DOCUMENT SECTION —
###

A total of 240,659 SSRs was discerned within the draft genome sequence of the I. pseudotinctoria (Table 6). Notably, mononucleotide SSRs emerged as the most prevalent, constituting 74.50% (180,491) of the total SSR. This was followed by dinucleotide SSRs (35,978; 14.95%), trinucleotide SSRs (20,213; 8.40%), tetranucleotide SSRs (3140; 1.30%), pentanucleotide SSRs (515; 0.21%), and hexanucleotide SSRs (322; 0.13%) (Table 6 and Figure 5). Among the mononucleotide repeats, the AT/AT motif predominated, accounting for 66.57% of the total repeat units. In the dinucleotide context, the most frequent motif observed was AG/CT (18.41%), followed by AC/GT (14.55%) (Figure 6A). For trinucleotide repeats, the prevailing motifs were AAT/ATT, AAG/CTT, AAC/GTT, and AGG/CCT, encompassing proportions of 54.15%, 21.35%, 8.47%, and 2.03%, respectively (Figure 6B).
Given the numerous SSRs identified, we randomly selected 17 tri- and tetranucleotide microsatellite loci from the draft genome of I. pseudotinctoria and designed corresponding primer pairs. These selected loci predominantly contained five or six motif repeats. The amplification results demonstrated that 16 out of the 17 SSR loci could be successfully amplified (Figure 7), confirming the reliability and reproducibility of our genomic SSR marker identification.

3.5. Gene Prediction and Annotation

A comprehensive total of 58,790 unigenes, constituting 98.91% of all unigenes, were meticulously matched and subsequently annotated within the Nr homologous database (Figure S1 and Table S1). Overall, 33,218 putative genes were classified into KOG functional categories (Figure 8A), among which the largest cluster was general function prediction (17,453; 52.54%), followed by post-translational modification (1867; 5.62%), signal transduction mechanisms (1497; 8.58%), and transcription (1086; 6.22%) (Table S2). Utilizing sequence homology, the 28,111 assembled transcripts were systematically assigned into GO terms, including biological process, cellular component, and molecular function (Figure 8B). Within biological processes, the category predominantly represented was cellular processes (18,916; 23.98%), succeeded by metabolic processes (17,548; 20.98%) and biological regulation (8241; 17.59%). For cellular components, the most prevalent category was the cell part (22,173; 24.52%), followed by organelle (17,039; 18.84%) and membrane (8826; 9.76%). In terms of molecular function, two major categories stood out: binding (15,191; 19.98%) and catalytic activity (15,100; 19.87%).

###

INPUT DATA —
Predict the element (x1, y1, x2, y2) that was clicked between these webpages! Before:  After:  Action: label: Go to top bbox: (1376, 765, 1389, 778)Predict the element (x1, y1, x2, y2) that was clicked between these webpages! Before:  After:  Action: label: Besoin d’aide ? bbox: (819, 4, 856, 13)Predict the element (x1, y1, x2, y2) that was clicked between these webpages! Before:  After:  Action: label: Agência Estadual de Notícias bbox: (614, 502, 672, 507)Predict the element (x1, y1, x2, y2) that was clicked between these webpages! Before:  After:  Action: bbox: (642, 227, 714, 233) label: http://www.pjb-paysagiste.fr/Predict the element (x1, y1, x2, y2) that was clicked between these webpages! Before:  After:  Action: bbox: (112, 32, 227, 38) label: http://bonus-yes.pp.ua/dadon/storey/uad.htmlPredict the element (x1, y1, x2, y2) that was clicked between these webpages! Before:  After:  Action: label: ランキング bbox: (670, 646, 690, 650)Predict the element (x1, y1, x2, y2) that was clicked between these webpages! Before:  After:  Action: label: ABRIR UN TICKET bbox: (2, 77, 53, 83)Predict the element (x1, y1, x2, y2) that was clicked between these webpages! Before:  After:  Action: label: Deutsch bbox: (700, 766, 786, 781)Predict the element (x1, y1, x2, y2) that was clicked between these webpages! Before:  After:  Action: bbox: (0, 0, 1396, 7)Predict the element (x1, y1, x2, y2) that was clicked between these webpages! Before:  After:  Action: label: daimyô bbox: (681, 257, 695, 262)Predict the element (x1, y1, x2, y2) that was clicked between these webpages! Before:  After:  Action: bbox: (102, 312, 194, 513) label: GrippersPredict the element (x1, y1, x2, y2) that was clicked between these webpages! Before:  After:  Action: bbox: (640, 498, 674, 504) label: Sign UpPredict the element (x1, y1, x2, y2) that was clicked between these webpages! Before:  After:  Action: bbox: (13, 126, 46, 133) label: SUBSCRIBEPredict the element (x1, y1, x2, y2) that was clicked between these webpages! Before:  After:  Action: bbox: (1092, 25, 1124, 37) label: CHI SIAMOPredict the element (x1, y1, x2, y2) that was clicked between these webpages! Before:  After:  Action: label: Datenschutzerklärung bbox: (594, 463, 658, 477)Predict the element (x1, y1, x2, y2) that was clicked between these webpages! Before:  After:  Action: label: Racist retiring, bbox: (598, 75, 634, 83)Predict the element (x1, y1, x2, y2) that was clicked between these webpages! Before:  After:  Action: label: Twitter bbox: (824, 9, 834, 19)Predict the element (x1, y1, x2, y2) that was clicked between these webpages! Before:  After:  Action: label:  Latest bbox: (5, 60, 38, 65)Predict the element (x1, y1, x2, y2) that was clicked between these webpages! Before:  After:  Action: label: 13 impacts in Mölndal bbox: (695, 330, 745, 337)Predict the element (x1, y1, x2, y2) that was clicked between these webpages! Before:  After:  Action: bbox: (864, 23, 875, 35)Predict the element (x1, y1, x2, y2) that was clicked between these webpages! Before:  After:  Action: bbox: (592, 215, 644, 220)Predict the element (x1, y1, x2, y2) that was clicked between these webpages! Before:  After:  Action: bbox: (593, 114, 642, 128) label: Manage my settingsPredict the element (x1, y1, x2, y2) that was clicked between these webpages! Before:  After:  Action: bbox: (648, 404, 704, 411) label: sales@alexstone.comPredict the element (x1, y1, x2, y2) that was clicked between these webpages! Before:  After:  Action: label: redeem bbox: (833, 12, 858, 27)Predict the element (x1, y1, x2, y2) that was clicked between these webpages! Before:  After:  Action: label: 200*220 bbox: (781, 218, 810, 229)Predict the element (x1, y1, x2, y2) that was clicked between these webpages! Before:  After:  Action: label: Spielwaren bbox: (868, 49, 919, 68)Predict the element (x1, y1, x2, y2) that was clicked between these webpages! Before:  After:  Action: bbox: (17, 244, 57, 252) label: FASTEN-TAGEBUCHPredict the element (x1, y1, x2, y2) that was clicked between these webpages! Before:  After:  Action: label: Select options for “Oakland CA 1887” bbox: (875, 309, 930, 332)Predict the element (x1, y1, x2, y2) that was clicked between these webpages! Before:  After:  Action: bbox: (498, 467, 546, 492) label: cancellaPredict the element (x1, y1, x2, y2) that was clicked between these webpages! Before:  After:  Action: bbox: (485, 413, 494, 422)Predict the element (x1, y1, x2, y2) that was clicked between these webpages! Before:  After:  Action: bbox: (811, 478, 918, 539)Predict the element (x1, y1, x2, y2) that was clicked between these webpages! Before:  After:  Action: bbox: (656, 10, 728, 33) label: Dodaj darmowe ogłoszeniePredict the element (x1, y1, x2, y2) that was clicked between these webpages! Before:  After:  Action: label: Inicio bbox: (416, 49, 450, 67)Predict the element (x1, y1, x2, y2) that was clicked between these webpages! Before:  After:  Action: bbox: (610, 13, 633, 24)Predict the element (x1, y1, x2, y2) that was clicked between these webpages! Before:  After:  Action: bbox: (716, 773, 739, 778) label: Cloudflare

###

EXERCISE OBJECTIVE — From the SSR and gene annotation text, list every SSR class by repeat length, with the count given for each.

FINISHED EXERCISE —
- Mononucleotide SSRs: 180,491
- Dinucleotide SSRs: 35,978
- Trinucleotide SSRs: 20,213
- Tetranucleotide SSRs: 3140
- Pentanucleotide SSRs: 515
- Hexanucleotide SSRs: 322